[Items from a dataset]
============

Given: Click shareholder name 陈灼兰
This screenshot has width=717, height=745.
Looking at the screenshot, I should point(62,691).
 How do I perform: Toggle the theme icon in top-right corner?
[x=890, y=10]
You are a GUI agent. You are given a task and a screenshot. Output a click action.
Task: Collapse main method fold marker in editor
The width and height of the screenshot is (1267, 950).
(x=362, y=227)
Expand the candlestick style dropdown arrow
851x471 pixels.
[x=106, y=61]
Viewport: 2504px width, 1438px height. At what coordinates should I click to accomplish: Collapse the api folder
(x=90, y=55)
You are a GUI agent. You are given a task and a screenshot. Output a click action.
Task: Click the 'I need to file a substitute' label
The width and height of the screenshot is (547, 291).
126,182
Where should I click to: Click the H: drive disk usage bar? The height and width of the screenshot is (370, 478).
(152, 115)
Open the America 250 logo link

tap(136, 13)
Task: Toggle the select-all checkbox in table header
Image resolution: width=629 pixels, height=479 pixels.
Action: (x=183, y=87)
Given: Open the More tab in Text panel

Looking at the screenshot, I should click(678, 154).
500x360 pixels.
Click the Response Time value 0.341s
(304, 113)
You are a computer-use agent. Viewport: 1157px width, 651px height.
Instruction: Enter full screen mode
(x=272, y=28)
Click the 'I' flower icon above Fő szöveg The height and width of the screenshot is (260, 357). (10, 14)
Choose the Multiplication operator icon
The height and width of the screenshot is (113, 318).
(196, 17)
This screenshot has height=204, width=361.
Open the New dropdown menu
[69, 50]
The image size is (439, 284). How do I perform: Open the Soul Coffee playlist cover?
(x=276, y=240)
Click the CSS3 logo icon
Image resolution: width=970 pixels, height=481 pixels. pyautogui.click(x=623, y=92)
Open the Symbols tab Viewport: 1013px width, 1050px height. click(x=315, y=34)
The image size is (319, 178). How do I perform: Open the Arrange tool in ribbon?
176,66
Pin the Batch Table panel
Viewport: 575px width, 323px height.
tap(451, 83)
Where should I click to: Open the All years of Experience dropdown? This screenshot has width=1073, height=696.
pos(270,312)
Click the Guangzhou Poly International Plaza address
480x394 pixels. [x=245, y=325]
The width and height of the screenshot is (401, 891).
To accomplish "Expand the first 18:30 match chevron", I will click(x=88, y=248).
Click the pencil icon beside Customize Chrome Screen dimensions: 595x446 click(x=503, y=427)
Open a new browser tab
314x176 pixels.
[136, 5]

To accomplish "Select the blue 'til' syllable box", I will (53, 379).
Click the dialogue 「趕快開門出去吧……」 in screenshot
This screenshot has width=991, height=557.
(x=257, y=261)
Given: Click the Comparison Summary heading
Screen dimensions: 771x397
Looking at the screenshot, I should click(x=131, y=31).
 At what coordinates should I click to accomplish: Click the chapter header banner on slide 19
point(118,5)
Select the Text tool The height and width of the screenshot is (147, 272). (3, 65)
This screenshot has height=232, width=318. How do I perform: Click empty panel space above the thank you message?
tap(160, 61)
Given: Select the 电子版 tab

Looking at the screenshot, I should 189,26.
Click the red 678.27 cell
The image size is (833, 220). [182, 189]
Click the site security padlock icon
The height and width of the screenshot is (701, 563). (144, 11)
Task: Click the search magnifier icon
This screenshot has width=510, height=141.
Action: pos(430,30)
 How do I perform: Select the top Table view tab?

============

- _EXERCISE DETAILS_
Begin at the line that has "Task: Click the search magnifier icon" and continue through the end of the listing. Rewrite those lines with "magnifier" changed to "magnifying glass" and everything else left as it is.

- _SOLVED EXERCISE_
Task: Click the search magnifying glass icon
This screenshot has width=510, height=141.
Action: pos(430,30)
 How do I perform: Select the top Table view tab?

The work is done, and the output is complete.